По-русски, по-французски, по-английски и по-немецки о. Василий говорил с южнорусским акцентом, но украинского языка не знал, хотя считал себя «русским украинцем». По убеждениям он был конституционным монархистом, жил в бедности, но ею не тяготился и всегда готов был поделиться всем, что имеет, был мягок и добр, несколько «пассивен». Оправдывая эту свою пассивность, он сказал однажды: «Оглядываясь на прожитую жизнь, я вижу в ней какую-то логику, рисунок, который был создан не мною, но выявлению которого содействовало мое пассивное отношение к судьбе».
Александр Зилоти родился в хорошей московской семье. Отец его был замечательным пианистом, дирижером и педагогом, бабушка с отцовской стороны приходилась родною теткой Сергею Рахманинову, дед с материнской стороны был тот самый Третьяков, что основал в Москве Третьяковскую галерею.

------------------------------------------------------------

ЗАДАНИЯ:
1. Что, согласно исходному тексту, основал в Москве дед Александра Зилоти с материнской стороны?
2. Воспроизведите из исходного текста всё, начиная со слов «Александр Зилоти родился» и вплоть до слов «Москве Третьяковскую галерею.».

Записи с целевыми позициями:
------------------------------------------------------------

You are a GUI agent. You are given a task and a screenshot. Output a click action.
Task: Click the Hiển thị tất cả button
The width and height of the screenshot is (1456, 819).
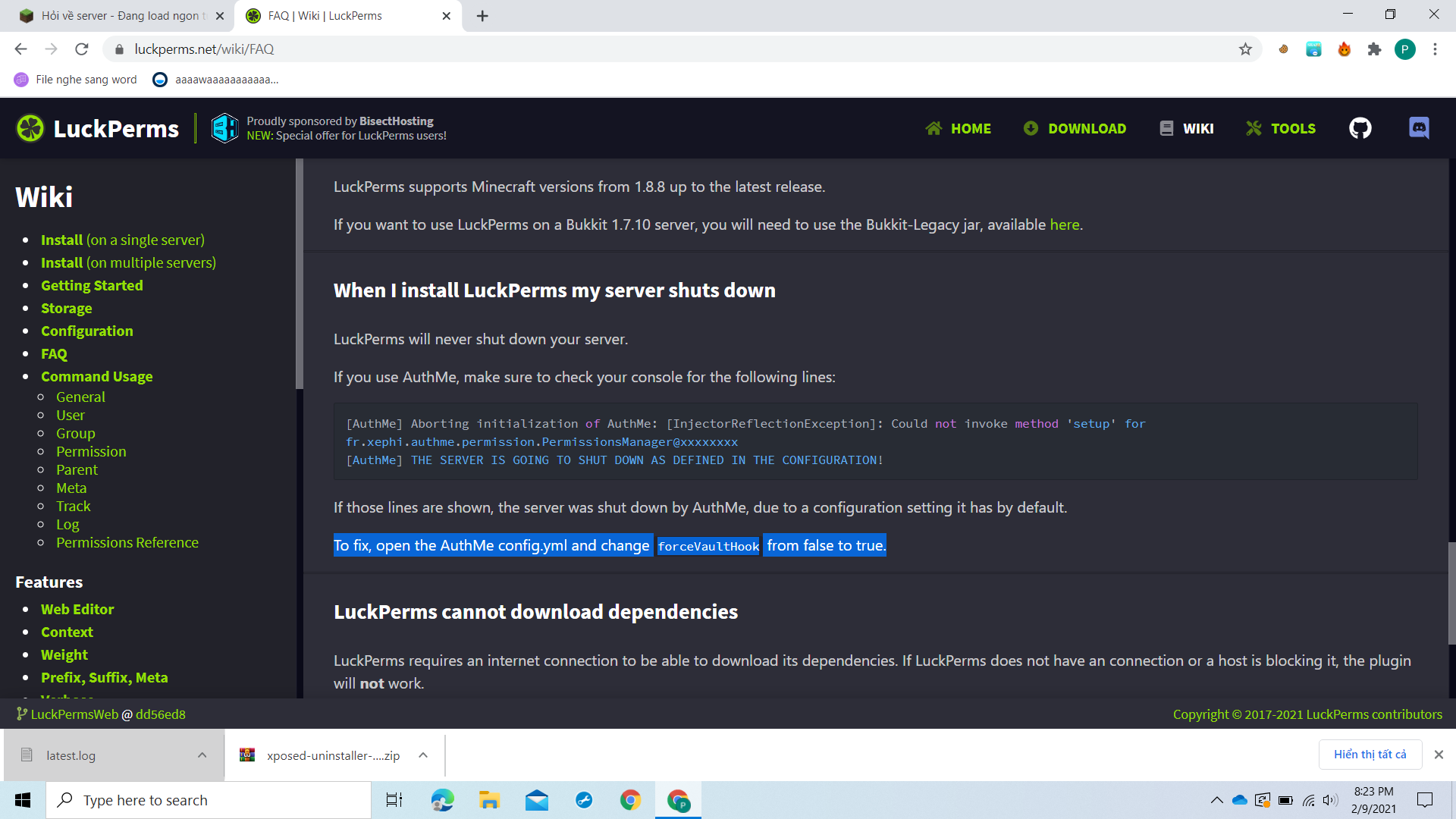pyautogui.click(x=1370, y=755)
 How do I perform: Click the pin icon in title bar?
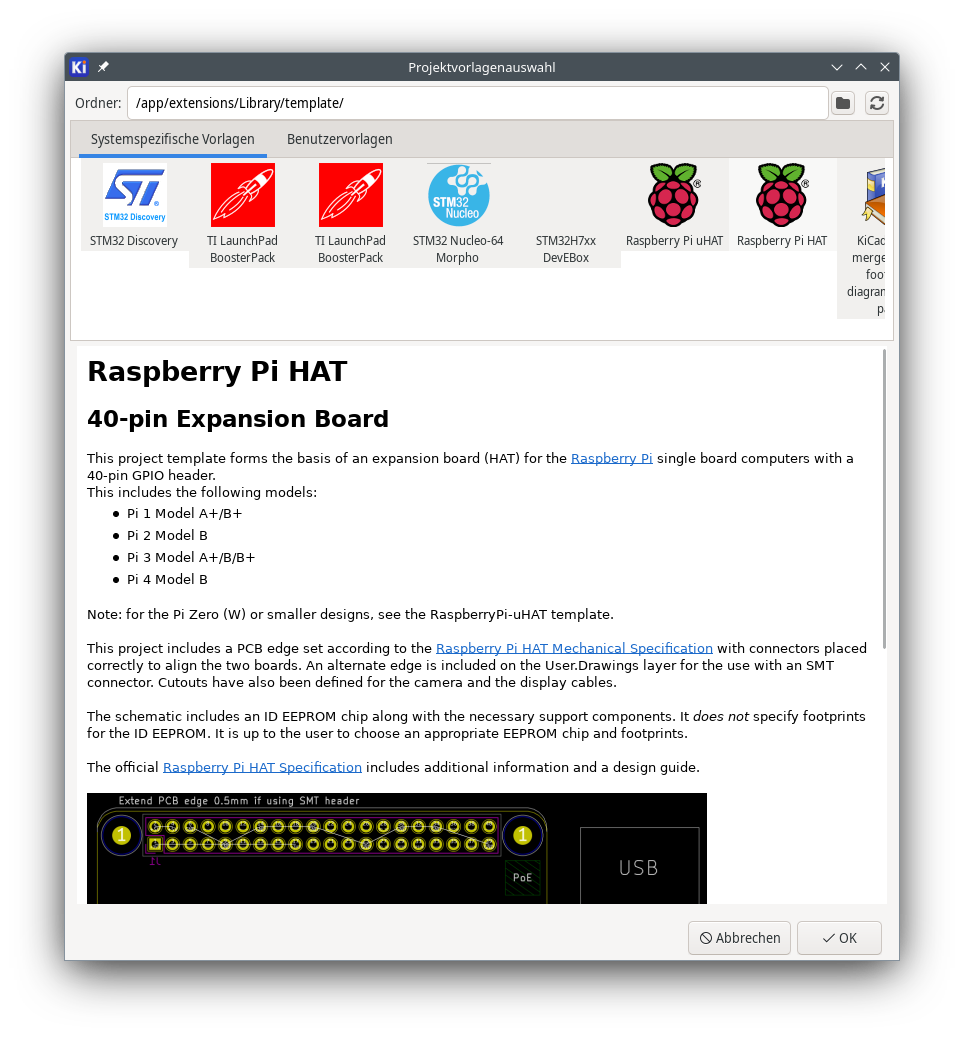tap(103, 67)
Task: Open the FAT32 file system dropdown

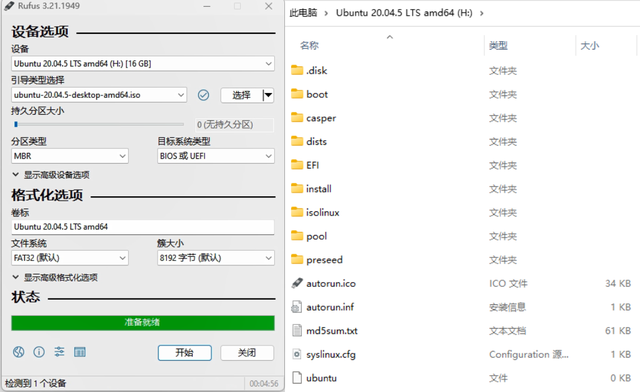Action: click(x=70, y=258)
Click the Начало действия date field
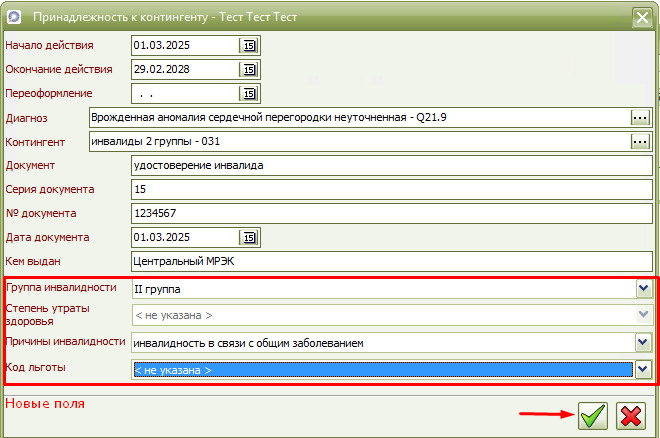This screenshot has height=438, width=660. 185,46
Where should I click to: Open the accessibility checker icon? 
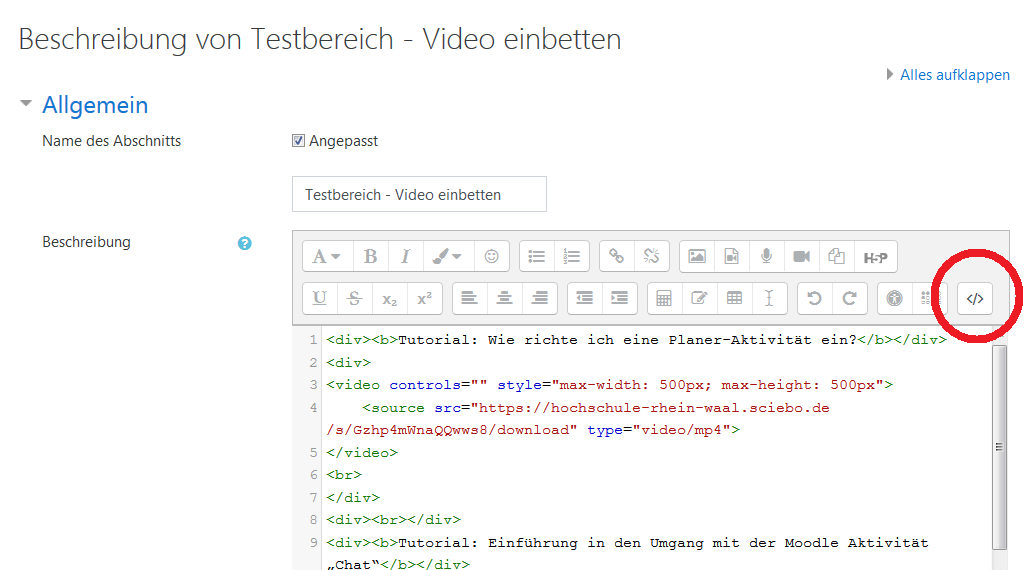(x=895, y=298)
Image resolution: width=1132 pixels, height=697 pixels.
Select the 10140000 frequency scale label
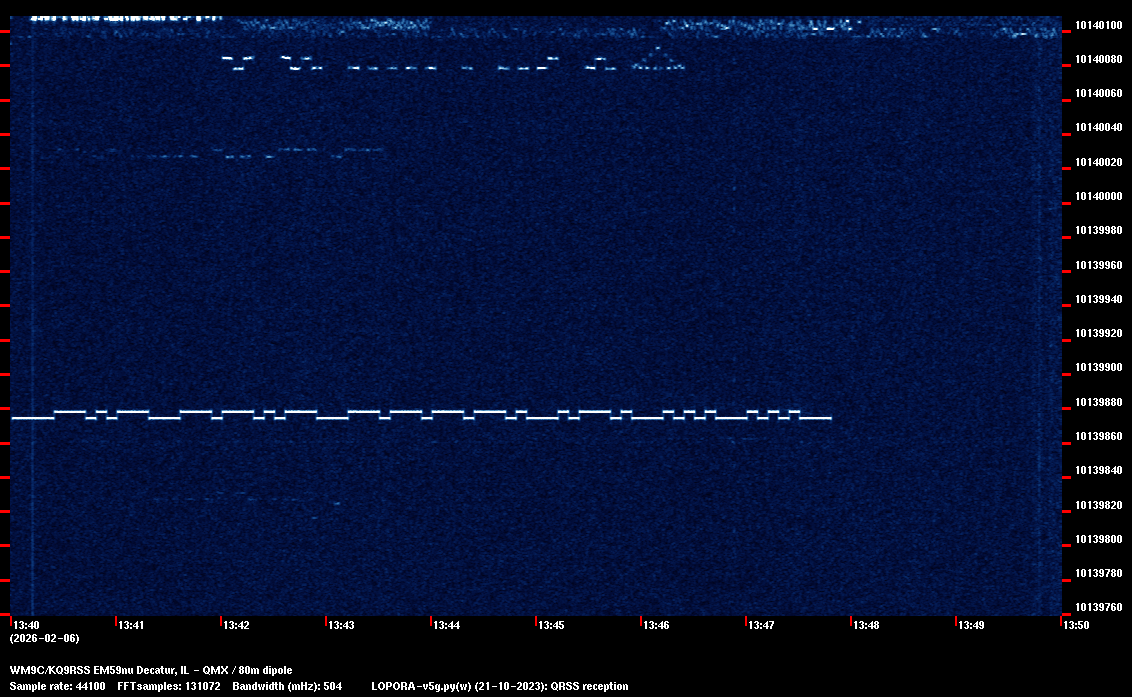coord(1098,196)
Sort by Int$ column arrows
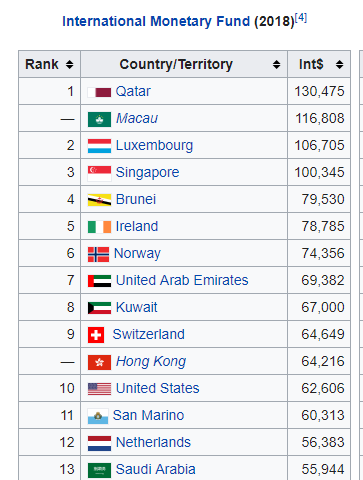363x480 pixels. (339, 64)
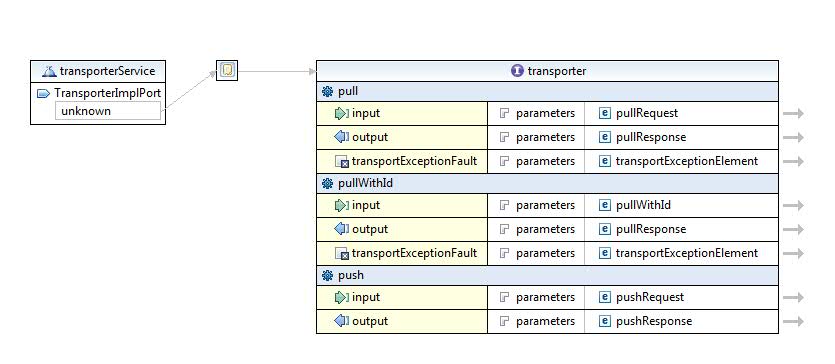Click the transportExceptionElement label under pull
The image size is (835, 364).
[x=687, y=161]
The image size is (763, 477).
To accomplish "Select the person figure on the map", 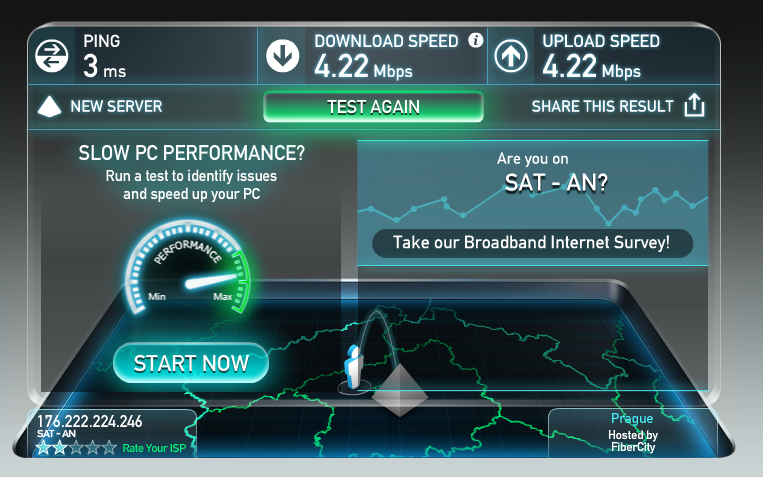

------------------------------------------------------------

ОТВЕТЫ ПО ЗАДАНИЯМ:
1. Третьяковскую галерею.

2.
Александр Зилоти родился в хорошей московской семье. Отец его был замечательным пианистом, дирижером и педагогом, бабушка с отцовской стороны приходилась родною теткой Сергею Рахманинову, дед с материнской стороны был тот самый Третьяков, что основал в Москве Третьяковскую галерею.